当時のお菓子の特徴は、米や麦の粉を練って揚げたものがメインだったことです。例えば索餅(さくべい)や餛飩(こんとん)などで、中には、今では麺類の範疇に入るものもありました。
「あんこのスイーツ」は鎌倉時代からさて小豆とあんこですが、伝来したばかりの頃はスイーツの材料として捉えられていたかどうか、少し怪しいようです。
そもそも甘味料がありません。砂糖は江戸時代中期頃までは高級な輸入品だったので、少なくとも初期の頃は、小豆は豆料理として食べるのが普通だったと思われます。

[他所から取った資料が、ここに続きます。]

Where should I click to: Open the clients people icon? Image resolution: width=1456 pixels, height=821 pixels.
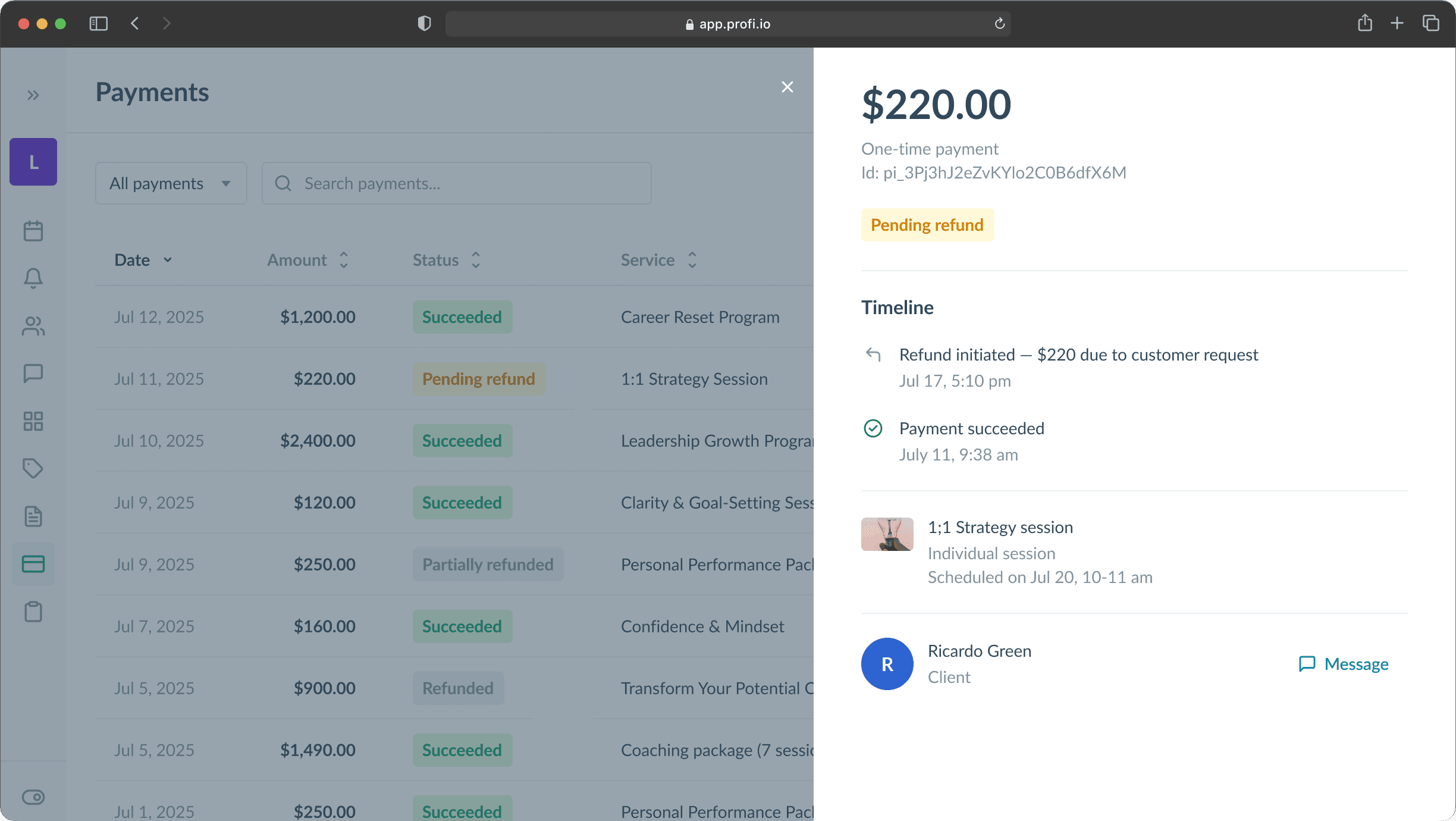[x=33, y=326]
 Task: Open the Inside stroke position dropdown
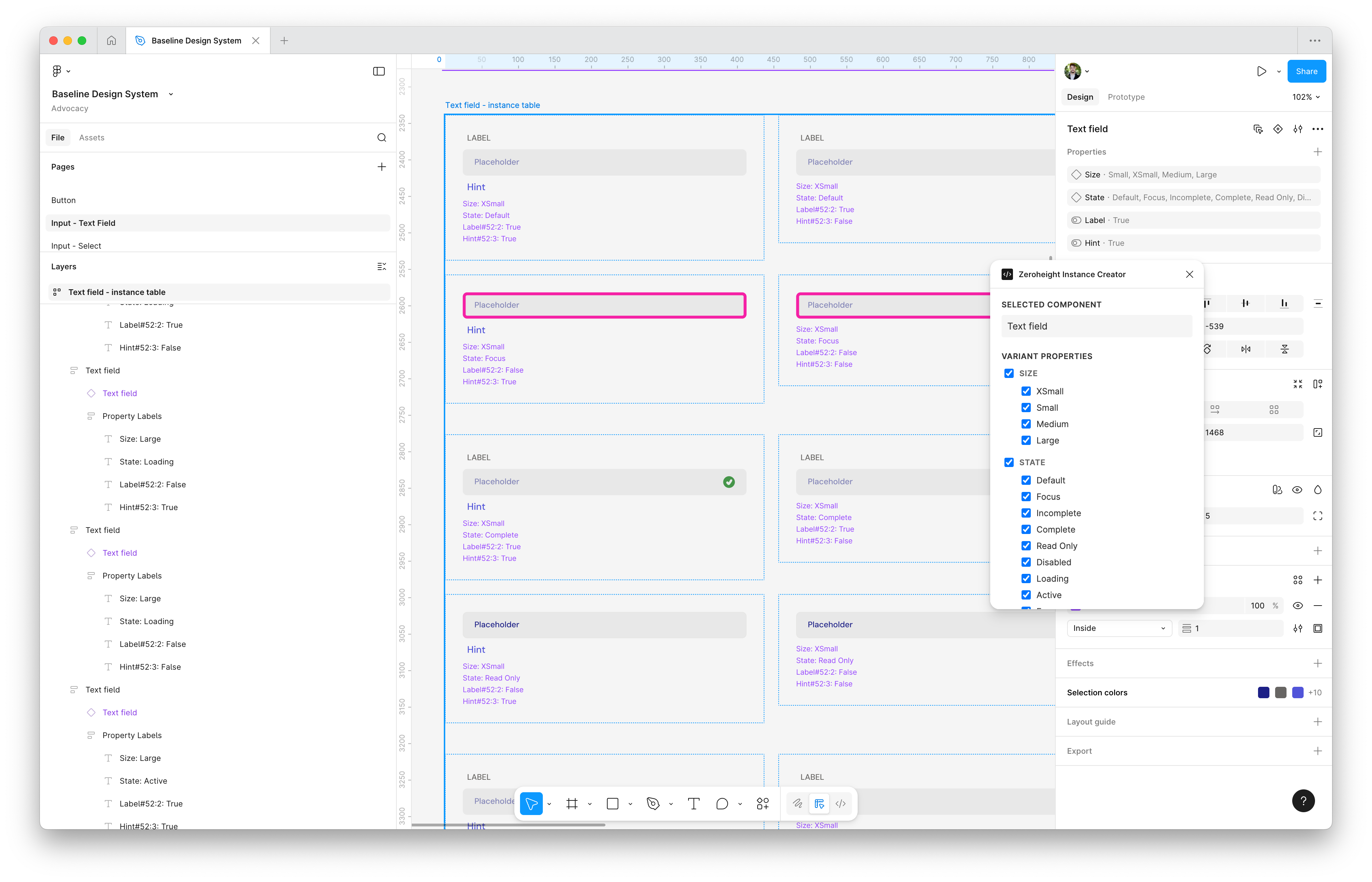tap(1118, 628)
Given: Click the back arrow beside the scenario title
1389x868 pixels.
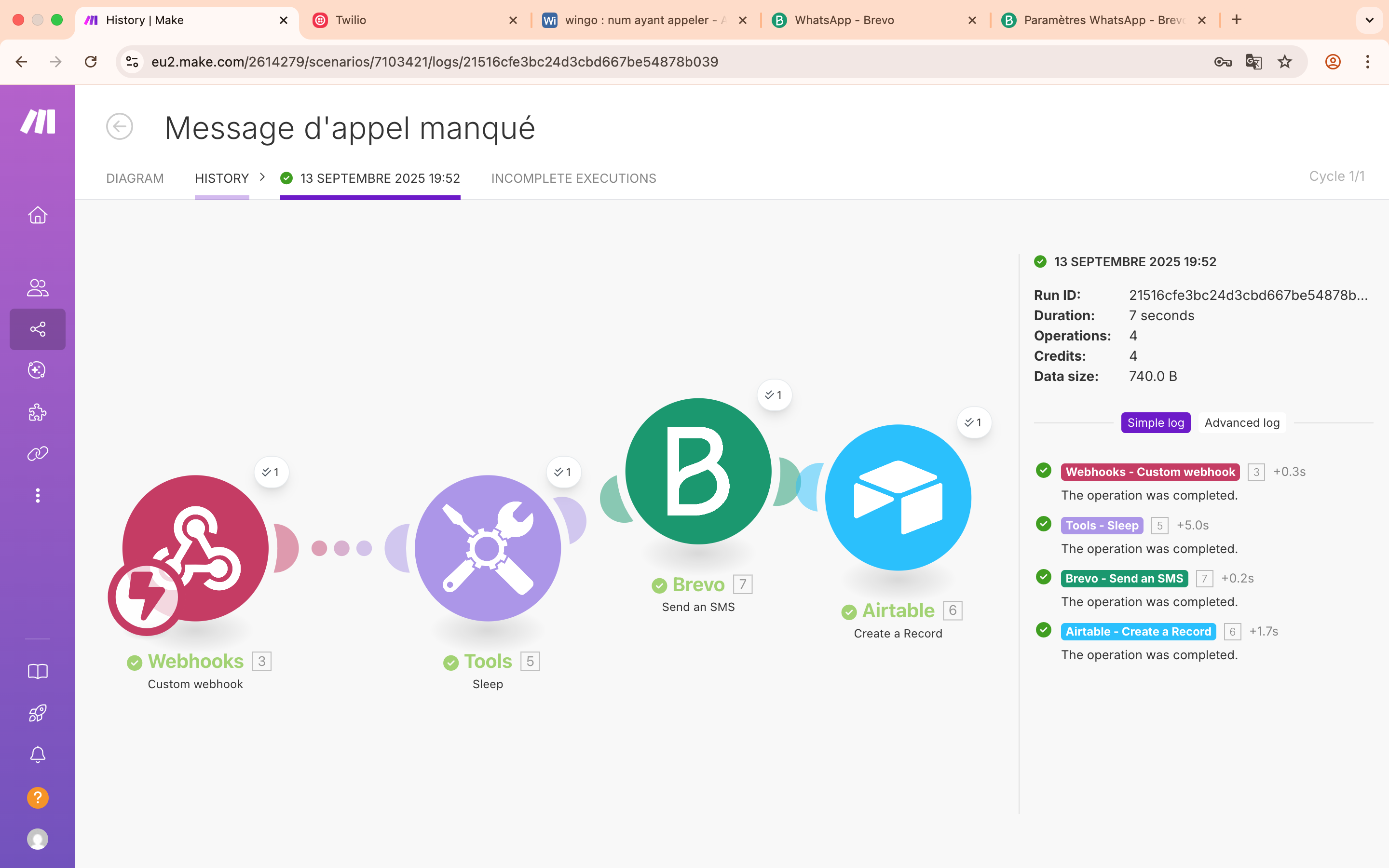Looking at the screenshot, I should pos(120,126).
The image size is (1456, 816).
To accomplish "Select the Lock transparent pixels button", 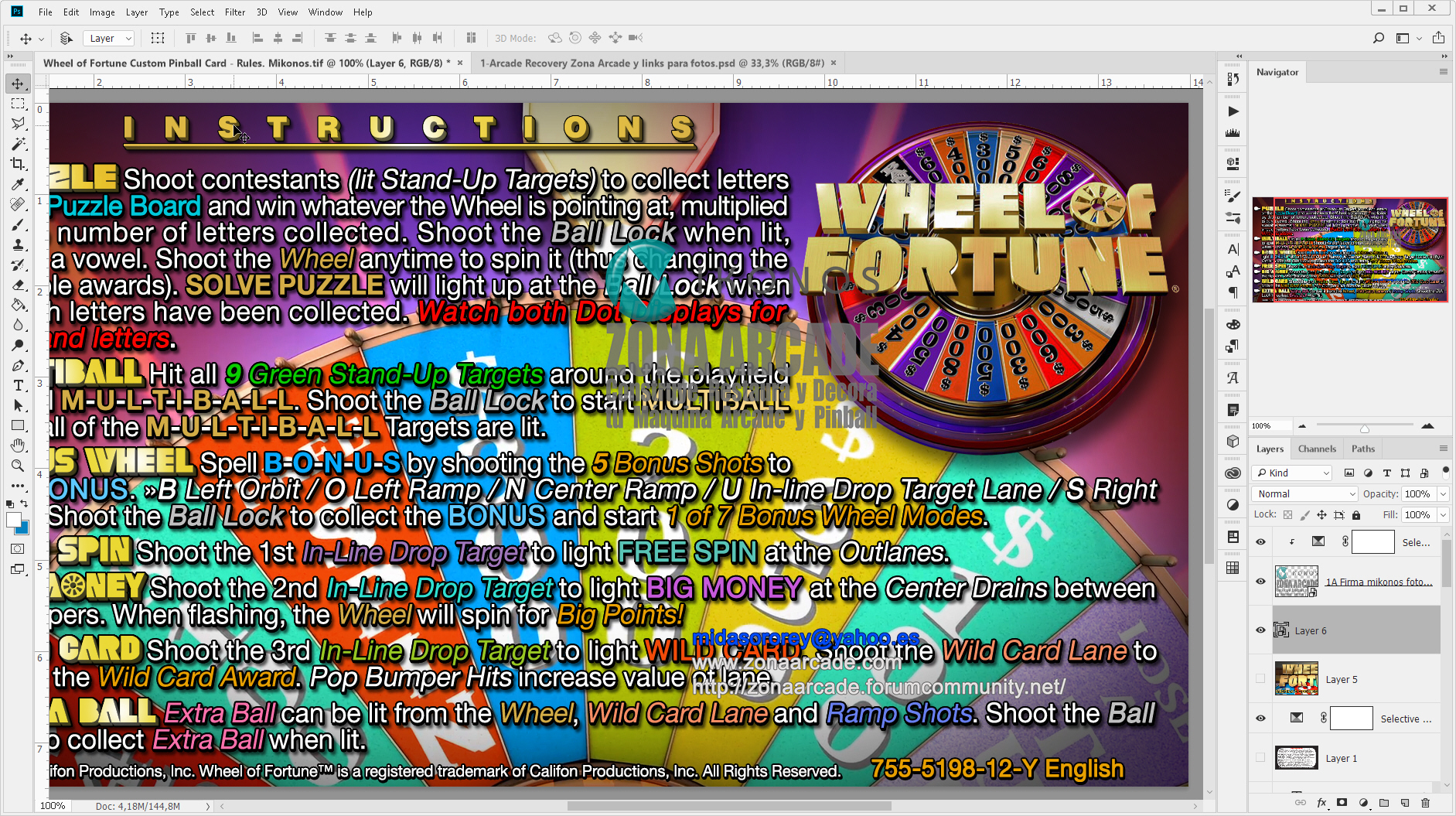I will (1287, 515).
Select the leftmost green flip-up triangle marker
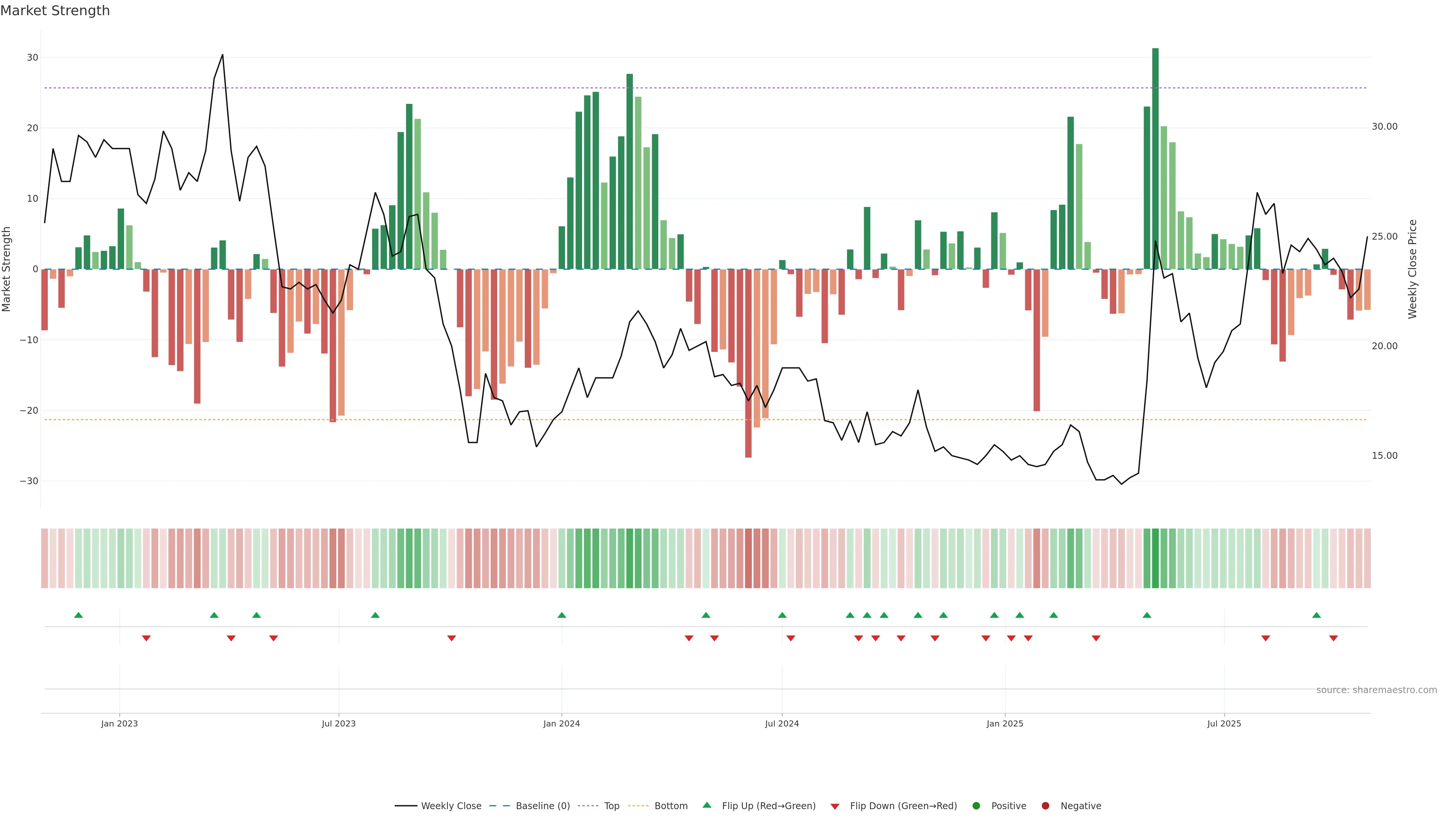This screenshot has width=1456, height=819. pyautogui.click(x=78, y=615)
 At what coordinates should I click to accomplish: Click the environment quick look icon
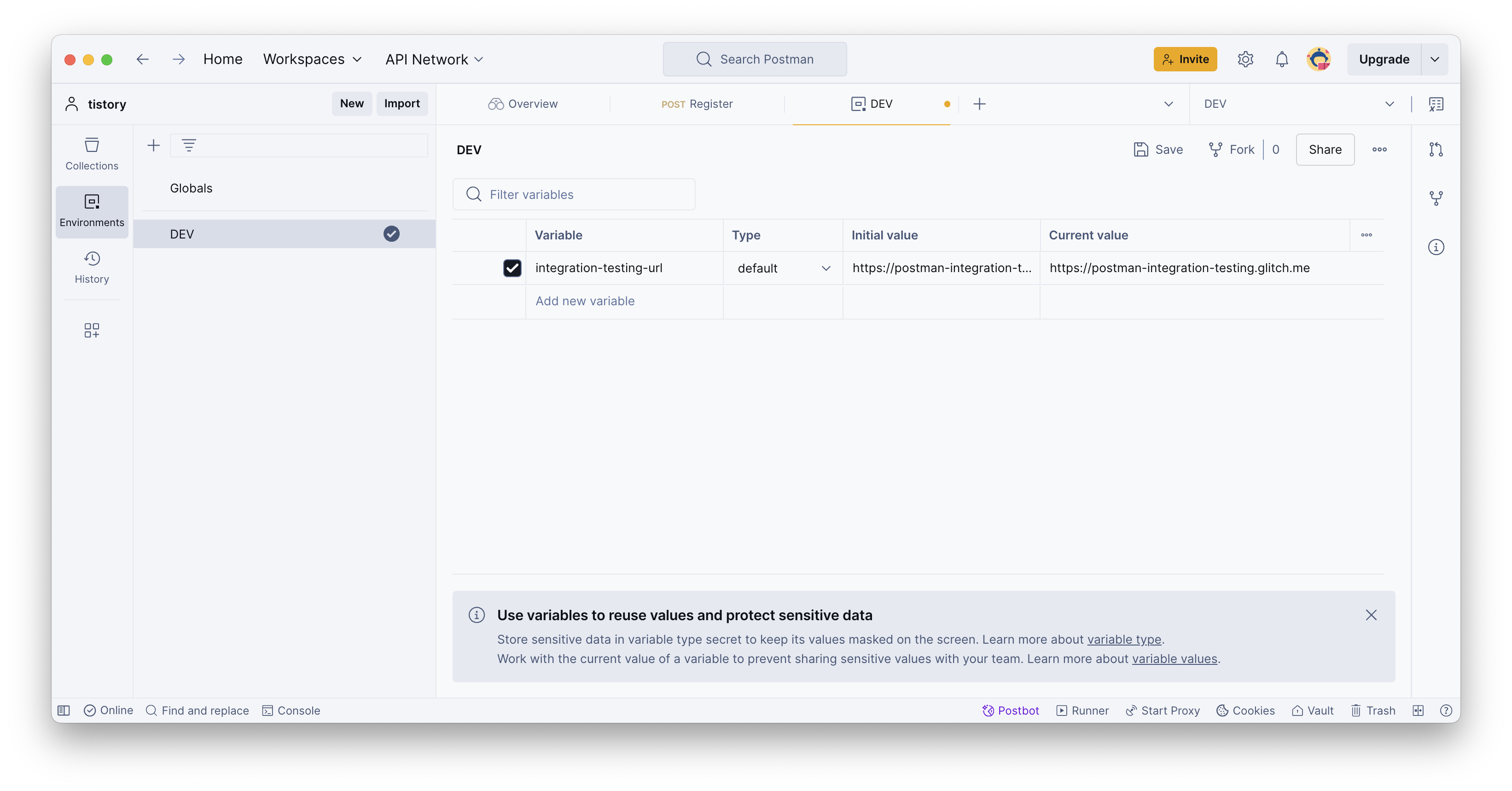tap(1436, 104)
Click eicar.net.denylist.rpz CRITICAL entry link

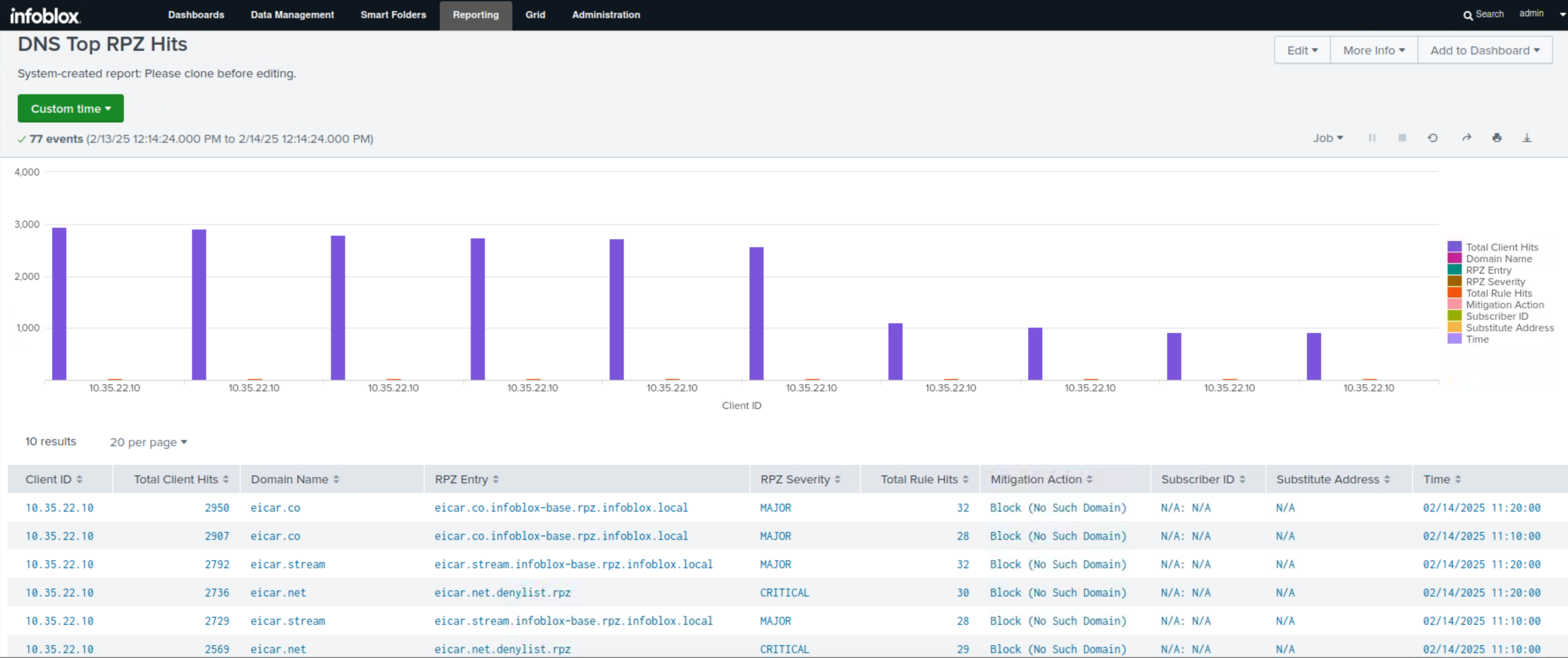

昔の小豆の食べ方としては、塩で味付けをする、煮汁を飲むなどが主でした。あるいは甘葛(あまづら)いう植物の煮汁や干柿などを使って甘い味をつけていたようです。
甘い小豆あんが歴史上いつ登場したのかははっきりしません。少なくとも鎌倉時代は、甘くない塩あんが主でした。
とはいえ、「小豆あん+餅」という、今では定番の組み合わせは鎌倉時代末期には登場しています。当時の記録でも「焼き餅は小豆を中に込め、しるこ餅は小豆を上につける」と書かれています。
かつて、スイーツの餅は焼いていたんですね。餅であんこを包むと言えば大福ですが、焼いた大福というのはちょっと想像がつかないかも知れません。